Оксана Яблонская
Маленькие руки
Тема с вариациями
Гастроли по СССР
Где я только ни играла, куда только ни летала! Какие замечательные были концерты, гастроли, как богата событиями и приключениями была моя гастрольная жизнь! Когда я возвращалась домой, все удивлялись – почему именно со мной происходит так много интересного? В СССР были города, где гастроли организовывали образцово, например, Омск (директор филармонии Юровский), Красноярск (директор Берзак), Петропавловск-Камчатский (директор Мограчев). От таких гастролей оставались приятные творческие и личные впечатления.
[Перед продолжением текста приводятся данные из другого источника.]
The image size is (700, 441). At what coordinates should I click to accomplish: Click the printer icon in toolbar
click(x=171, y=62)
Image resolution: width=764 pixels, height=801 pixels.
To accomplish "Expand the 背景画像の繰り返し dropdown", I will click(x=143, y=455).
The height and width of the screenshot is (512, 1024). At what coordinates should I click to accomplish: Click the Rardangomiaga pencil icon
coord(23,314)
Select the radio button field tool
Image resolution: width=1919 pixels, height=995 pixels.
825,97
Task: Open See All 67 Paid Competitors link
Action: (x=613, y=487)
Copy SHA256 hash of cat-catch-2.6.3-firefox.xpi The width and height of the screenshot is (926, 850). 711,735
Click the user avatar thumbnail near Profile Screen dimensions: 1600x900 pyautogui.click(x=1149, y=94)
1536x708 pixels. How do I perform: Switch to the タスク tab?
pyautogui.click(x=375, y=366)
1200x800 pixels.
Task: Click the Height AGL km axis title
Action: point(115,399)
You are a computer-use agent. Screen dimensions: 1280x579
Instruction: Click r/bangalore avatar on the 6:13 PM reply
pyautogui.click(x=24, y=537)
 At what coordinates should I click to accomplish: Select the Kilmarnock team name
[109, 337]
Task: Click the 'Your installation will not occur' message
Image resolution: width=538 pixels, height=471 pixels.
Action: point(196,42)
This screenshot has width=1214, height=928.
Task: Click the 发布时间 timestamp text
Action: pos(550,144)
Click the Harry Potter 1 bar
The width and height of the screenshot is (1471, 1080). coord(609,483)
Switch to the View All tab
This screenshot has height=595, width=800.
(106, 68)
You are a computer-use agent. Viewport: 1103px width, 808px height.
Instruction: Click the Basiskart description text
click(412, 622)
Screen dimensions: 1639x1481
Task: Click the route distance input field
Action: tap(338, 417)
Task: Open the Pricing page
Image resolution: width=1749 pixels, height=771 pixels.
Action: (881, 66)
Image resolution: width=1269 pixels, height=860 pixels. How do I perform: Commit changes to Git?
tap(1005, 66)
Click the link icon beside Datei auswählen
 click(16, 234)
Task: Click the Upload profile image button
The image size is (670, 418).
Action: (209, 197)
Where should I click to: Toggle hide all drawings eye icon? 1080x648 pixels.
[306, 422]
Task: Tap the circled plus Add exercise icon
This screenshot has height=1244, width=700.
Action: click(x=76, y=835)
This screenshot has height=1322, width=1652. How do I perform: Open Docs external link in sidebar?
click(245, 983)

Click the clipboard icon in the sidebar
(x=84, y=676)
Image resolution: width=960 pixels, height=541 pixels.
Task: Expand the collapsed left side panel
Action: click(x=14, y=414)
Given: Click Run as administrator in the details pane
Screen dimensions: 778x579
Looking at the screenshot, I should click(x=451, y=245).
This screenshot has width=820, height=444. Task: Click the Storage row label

Но было и совсем иное.
Однажды, например, меня послали куда-то в Дагестан, зачем – одному Богу известно. Дагестан никогда не славился как музыкальная Мекка. Первый – большой, общий концерт, как водится, был дан в столице, а затем мне выпало играть выездной концерт в какой-то больнице, где набралось множество народу. Я исполняла Сонату Шопена с траурным маршем. Но как только начала играть, с ужасом выяснила, что педаль от меня буквально убегает, и я должна была гоняться за ней. Когда же дошло дело до самого траурного марша, зал наполнился рыданиями, постепенно переходящими в дикие вопли... Впоследствии выяснилось, что я играла в психбольнице.
Хотя я тогда работала от филармонии, остались впечатления и от Москонцерта. Это была довольно странная организация: ее чиновники часто устраивали концерты и гастроли для галочки – скрипачи, духовики, виолончелисты вынуждены были выступать в заштатных городах и в ужасных условиях, под аккомпанемент аккордеона. Иногда подобные турне превращались в способ собирать деньги. Кто приходил на концерт – никого не волновало. Можно было, например, поехать в Рязань, посидеть там недельку, поиграть в полупустых клубах и после этого вернуться с мешком денег.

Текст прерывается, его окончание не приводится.